Trump ha tenido mucha oposición interna, pero esta ha sido mucho más tibia en cuanto a los ataques a la comunidad internacional, especialmente contra los aliados. La opinión pública se ha resistido a la coincidencia con Putin, pero menos en aquellos otros aspectos que han dado la impresión de fortalecimiento internacional de los Estados Unidos. Las guerras comerciales contra China, las presiones chantajistas contra Europa imponiendo igualmente sanciones, las actitudes en favor del Brexit o los apoyos a gobiernos dictatoriales a cuyos dirigentes Trump no ha tenido pudor en abrazar públicamente, etc. han dado un pobre imagen de la democracia norteamericana. Se ha preocupado de lo suyo, sí, pero también es cierto que no se ha desentendido de su idea retórica de liderazgo mundial, que ha dejado de ser moral para convertirse en demostraciones de fuerza y voladura de las ideas de negociación. Trump ha negociado más con los dictadores que con los países aliados, a los que ha despreciado y, lo que es peor, ha convertido en blanco de desprecio nacional intentando favorecer ese nacionalismo basado en la superioridad y en el victimismo, que no ha sido suficientemente contrarrestado. De hecho, sigue sin estarlo.
Trump es la punta del iceberg de todo un conglomerado de intereses y actitudes que ha manipulado a un electorado que estaba deseando escuchar ese mensaje de fuerza e intransigencia, que estaba deseando verse descrito como víctima de los parásitos del mundo que viven de sacar ayudas a los estadounidenses. No ven, sin embargo, los casos como aquellos que compran abrazos a cambio de armas o de los beneficios de sus propias empresas que adquieren tratos favorables.
Los casos de Ucrania y del asesinato de Jamal Khashoggi son característicos de la forma de entender la política y las relaciones internacionales por parte de la administración Trump y los republicanos. Soborno, chantaje y mirar para otro lado.
El artículo explora también la influencia de Vladimir Putin sobre la política norteamericana:

Russia expert and former National Security Council member Fiona Hill's testimony sounded the alarm on just this point. She told the committee and the nation that America is "being torn apart" by the erosion of a shared idea of truth.
Hill told members of Congress that she refuses "to be part of an effort to legitimize an alternate narrative," referring to the efforts of Russian security services (and Trump associates, like his lawyer Rudy Giuliani) to label Ukraine as the source of interference in the 2016 election.*

Puede que algún día se pueda llegar a comprender la verdadera naturaleza de esta extraña sincronía entre dos potencias, Rusia y los Estados Unidos. Quizá no se llegue a sacar a la luz y quede como parte de una historia en la sombra con extraños lazos e intereses. Lo cierto es que sigue sorprendiendo porque cualquier suposición sobre esos límites queda corta ante cada rincón que se vislumbra con incredulidad.
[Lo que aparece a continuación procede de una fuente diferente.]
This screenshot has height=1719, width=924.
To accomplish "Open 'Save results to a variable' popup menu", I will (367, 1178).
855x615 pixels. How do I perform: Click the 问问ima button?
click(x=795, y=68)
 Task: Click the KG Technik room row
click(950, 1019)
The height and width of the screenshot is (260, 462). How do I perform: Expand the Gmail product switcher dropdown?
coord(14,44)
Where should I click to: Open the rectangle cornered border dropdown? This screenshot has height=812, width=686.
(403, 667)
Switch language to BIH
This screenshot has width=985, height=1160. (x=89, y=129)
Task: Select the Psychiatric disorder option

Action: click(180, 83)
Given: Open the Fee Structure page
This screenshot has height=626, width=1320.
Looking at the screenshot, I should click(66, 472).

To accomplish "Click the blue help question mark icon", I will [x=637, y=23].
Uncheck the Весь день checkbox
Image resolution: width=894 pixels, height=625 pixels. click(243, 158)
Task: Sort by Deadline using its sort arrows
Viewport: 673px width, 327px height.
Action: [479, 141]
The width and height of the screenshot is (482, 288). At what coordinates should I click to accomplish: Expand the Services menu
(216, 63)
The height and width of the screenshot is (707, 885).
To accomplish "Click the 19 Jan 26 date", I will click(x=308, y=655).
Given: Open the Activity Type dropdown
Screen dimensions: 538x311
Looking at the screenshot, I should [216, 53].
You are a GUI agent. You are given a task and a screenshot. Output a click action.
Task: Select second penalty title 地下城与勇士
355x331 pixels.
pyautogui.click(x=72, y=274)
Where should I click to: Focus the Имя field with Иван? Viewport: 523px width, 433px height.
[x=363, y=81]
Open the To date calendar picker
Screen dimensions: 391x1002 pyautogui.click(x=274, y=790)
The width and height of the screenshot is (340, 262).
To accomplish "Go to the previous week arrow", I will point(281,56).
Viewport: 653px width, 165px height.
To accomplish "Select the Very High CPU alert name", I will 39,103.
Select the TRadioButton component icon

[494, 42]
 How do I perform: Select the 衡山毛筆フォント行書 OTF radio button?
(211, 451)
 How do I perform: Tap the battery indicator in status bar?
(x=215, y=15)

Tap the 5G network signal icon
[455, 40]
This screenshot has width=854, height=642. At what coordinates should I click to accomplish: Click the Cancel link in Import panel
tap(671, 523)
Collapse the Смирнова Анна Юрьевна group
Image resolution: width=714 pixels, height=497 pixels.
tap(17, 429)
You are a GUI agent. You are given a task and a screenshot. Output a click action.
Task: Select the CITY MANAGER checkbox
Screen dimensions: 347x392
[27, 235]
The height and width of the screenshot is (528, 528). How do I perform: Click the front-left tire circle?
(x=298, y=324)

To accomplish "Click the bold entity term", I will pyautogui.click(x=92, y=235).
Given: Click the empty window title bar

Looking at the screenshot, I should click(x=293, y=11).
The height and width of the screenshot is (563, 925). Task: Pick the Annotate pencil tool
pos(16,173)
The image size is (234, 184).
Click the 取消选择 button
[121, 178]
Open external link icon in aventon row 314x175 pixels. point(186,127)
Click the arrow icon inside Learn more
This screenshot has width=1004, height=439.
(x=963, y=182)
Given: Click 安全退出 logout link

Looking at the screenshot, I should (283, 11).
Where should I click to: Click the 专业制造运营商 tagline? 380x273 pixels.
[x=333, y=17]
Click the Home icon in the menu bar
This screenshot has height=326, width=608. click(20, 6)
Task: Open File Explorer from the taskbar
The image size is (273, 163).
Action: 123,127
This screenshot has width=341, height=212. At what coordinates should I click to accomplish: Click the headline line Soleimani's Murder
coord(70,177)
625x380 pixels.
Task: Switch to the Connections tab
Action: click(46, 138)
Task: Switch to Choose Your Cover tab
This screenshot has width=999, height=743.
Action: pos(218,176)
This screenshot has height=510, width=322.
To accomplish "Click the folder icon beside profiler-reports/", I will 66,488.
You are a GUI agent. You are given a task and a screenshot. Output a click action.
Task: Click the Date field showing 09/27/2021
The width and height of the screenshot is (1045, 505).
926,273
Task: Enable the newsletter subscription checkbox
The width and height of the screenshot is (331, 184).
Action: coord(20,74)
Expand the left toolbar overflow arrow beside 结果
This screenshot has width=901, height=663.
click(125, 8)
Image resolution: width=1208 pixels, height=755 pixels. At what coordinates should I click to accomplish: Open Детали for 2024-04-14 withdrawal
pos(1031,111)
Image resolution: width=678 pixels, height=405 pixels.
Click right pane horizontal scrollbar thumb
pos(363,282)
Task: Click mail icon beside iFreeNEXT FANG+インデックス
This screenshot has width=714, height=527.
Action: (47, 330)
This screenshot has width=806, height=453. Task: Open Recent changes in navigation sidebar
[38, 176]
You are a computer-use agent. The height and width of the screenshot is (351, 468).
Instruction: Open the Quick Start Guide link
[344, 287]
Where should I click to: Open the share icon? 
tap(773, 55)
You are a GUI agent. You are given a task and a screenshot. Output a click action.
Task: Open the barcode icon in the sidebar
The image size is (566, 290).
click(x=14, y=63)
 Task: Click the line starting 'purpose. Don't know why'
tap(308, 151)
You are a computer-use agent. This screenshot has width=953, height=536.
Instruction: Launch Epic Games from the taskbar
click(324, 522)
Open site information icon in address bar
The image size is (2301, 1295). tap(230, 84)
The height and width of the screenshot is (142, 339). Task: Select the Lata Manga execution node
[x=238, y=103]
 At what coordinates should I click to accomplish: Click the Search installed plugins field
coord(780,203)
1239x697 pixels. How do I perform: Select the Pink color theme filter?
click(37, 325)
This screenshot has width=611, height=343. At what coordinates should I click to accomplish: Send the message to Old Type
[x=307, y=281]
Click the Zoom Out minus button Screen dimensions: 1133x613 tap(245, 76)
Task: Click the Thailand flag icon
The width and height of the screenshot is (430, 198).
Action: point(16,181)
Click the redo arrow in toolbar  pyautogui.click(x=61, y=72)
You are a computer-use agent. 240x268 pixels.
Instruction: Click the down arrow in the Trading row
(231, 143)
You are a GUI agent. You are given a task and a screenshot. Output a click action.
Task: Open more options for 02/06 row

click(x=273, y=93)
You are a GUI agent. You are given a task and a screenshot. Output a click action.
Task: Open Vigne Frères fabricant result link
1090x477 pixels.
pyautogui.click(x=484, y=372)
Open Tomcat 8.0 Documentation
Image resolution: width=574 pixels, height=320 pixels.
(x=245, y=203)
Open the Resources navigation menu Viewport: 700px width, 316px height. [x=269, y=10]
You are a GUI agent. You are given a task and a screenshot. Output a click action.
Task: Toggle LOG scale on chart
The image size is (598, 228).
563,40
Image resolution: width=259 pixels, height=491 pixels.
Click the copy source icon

La expresión "erosión de una idea compartida de verdad" no deja de ser un tecnicismo eufemístico sobre lo que ha ido ocurriendo en este tiempo. La proliferación de las teorías de la conspiración no es más que la forma que el horror vacui tiene de rellenar los sentidos.
Este periodo de la Historia necesita ser estudiado y razonado con detenimiento porque es la puerta hacia un futuro oscuro que hay que evitar. Es el umbral de un mundo cuyas tendencias estamos percibiendo, de diplomacias de intereses paralelos, de privatización de las instituciones, de juegos con la verdad, falsas apariencias, etc. No es de extrañar la preocupación generalizada por la manipulación, para la que existen hoy herramientas impensables hasta hace poco.
La respuesta dada por Ruth Ben-Ghiat a su propia pregunta sobre América no responde a otras preguntas sobre lo que Estados Unidos pueden realizar en el exterior. 
Quizá habría que ampliar la pregunta a si los Estados Unidos están contribuyendo a un mundo más o menos autoritario. Hay muchos ejemplos que justifican hacerla.